Could you return every line of the records below that contains the word "Wellnessurlaub"?

**** Source records ****

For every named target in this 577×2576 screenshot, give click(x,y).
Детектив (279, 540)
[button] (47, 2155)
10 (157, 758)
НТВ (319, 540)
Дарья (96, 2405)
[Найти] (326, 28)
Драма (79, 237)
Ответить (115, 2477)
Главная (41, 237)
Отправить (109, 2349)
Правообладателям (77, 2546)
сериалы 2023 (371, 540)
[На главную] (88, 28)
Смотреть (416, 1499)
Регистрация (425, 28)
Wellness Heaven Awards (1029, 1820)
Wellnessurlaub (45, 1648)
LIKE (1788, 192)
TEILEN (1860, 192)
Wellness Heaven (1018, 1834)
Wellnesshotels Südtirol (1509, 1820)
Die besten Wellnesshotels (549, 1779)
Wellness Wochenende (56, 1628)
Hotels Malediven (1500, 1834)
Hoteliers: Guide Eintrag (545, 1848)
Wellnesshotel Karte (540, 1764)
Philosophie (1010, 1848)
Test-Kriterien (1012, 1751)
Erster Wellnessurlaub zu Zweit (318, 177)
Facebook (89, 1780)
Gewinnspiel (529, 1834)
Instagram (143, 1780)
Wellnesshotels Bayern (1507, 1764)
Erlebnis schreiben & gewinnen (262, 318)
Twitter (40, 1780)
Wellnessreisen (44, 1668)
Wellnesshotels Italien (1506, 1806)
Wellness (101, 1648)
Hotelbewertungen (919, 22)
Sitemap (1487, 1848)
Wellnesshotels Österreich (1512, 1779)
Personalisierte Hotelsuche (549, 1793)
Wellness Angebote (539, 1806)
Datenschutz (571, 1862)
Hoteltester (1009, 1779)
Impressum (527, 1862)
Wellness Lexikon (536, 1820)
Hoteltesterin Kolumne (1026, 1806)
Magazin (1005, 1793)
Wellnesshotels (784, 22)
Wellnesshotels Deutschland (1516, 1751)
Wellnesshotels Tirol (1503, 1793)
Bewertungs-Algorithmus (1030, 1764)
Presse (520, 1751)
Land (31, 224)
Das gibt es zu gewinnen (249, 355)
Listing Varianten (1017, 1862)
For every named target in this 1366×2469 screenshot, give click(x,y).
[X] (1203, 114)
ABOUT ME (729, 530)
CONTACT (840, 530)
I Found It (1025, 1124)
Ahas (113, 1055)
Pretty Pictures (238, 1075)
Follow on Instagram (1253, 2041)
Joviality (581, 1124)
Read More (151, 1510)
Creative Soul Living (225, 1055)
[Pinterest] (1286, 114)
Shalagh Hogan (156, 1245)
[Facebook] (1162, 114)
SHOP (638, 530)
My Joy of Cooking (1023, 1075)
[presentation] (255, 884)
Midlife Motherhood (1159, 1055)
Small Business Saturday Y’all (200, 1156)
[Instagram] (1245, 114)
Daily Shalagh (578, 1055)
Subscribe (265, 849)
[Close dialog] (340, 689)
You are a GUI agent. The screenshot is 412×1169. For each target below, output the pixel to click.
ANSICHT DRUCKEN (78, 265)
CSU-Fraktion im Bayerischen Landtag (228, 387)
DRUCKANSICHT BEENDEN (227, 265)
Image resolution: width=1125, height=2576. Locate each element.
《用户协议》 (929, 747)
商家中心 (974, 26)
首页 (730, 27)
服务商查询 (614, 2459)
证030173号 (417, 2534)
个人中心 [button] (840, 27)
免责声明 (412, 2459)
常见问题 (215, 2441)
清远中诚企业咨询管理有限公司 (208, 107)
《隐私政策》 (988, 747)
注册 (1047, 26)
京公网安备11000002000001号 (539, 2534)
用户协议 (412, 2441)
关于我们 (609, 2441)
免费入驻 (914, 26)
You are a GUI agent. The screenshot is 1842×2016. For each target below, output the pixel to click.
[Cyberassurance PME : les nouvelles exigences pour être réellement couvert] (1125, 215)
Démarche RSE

****

● Response area
Wellnessurlaub (45, 1648)
Erster Wellnessurlaub zu Zweit (318, 177)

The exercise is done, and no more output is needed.